§ Selected passage:
........

- Born: September 28, 1871 Cherry Tree, Pennsylvania, US
- Died: April 22, 1942 (aged 70)
- Place of burial: Inglewood Park Cemetery Inglewood, California
- Allegiance: United States
- Branch: United States Army
- Service years: 1895 - 1898
- Rank: Corporal
- Unit: Company D, 17th U.S. Infantry
- Conflicts: Spanish–American War
- Awards: Medal of Honor

= Warren J. Shepherd =

Warren Julius Shepherd (September 28, 1871 - April 22, 1942) was a corporal serving in the United States Army during the Spanish–American War who received the Medal of Honor for bravery.

==Biography==
Shepherd was born September 28, 1871, in Cherry Tree, Pennsylvania and joined the army from St. Louis, Missouri in October 1895. He was sent to fight in the Spanish–American War with Company D, 17th U.S. Infantry as a corporal where he received the Medal of Honor for his actions.

His heroism in the El Carney battle has received recognition by various groups and organizations. The Pennsylvania Historic Marker erected in his honor is inscribed as follows:

Shepherd fought in the Spanish-American War at El Caney, Cuba with Company D, 7th U.S. Infantry. He was awarded the Medal of Honor on July 1, 1898. Superior officers repeatedly cited him for bravery above and beyond the call of duty. Born in Bullsburg (Cherry Tree), September 28, 1871, he attended the Pine Grove School across the street. He was born and raised a short distance just up Sylvis Road. After the war he moved to California and started his own business and was very successful. He died there April 24, 1942. He served his generation in his time because of his love for his Lord and Savior Jesus Christ.

........

§ Exercise requirements: Please copy down the passage on Warren J. Shepherd between "- Place of burial: Inglewood" and "Honor for bravery.", inclusive. Use only the text on Warren J. Shepherd.

§ Provided records:
........

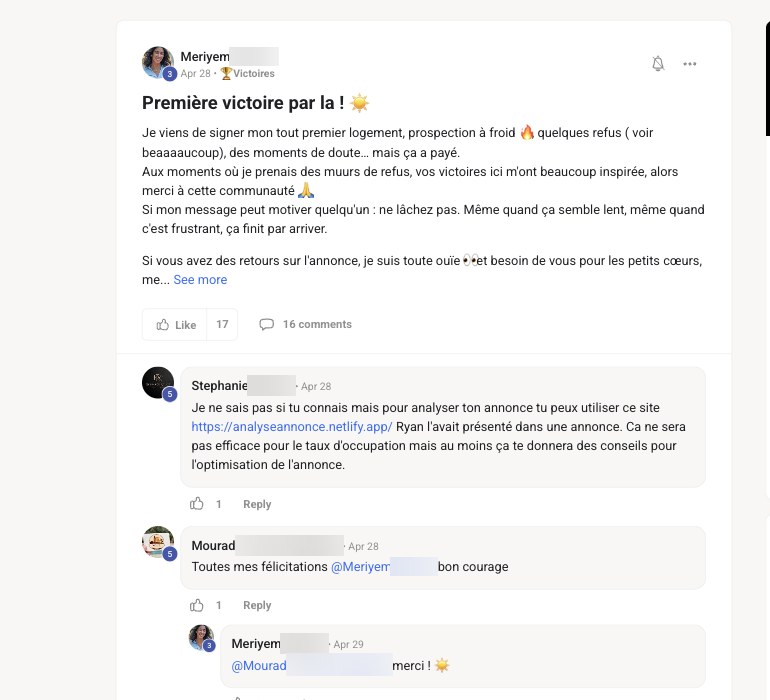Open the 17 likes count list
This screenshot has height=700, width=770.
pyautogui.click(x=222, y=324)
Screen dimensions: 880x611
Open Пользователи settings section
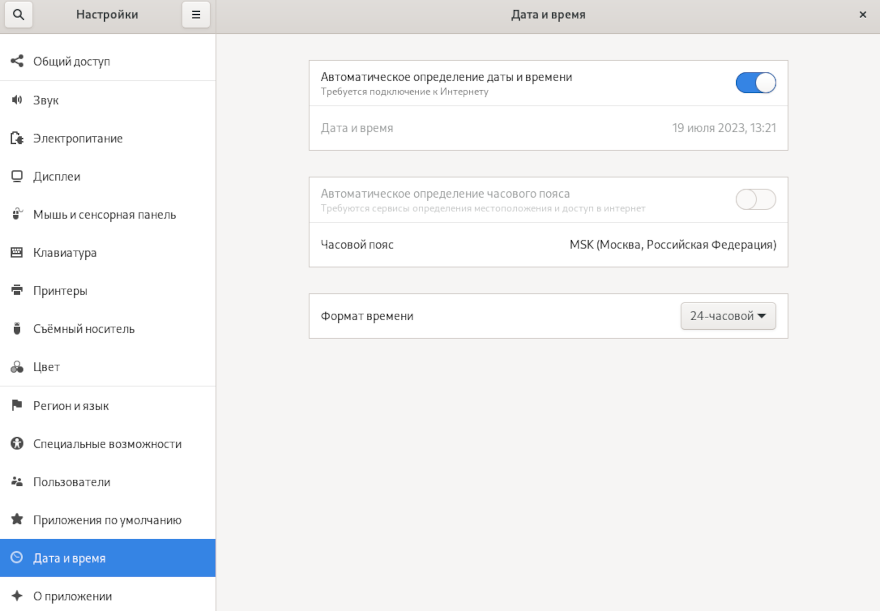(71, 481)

........

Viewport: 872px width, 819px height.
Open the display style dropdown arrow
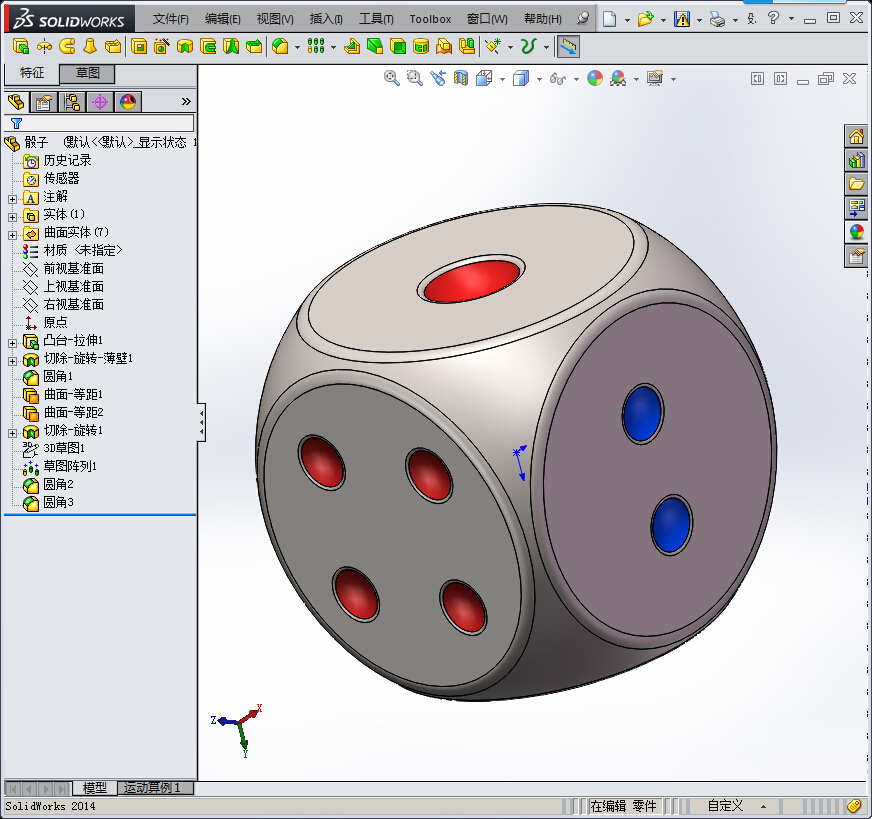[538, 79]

........

§ Reply:
- Place of burial: Inglewood Park Cemetery Inglewood, California
- Allegiance: United States
- Branch: United States Army
- Service years: 1895 - 1898
- Rank: Corporal
- Unit: Company D, 17th U.S. Infantry
- Conflicts: Spanish–American War
- Awards: Medal of Honor

= Warren J. Shepherd =

Warren Julius Shepherd (September 28, 1871 - April 22, 1942) was a corporal serving in the United States Army during the Spanish–American War who received the Medal of Honor for bravery.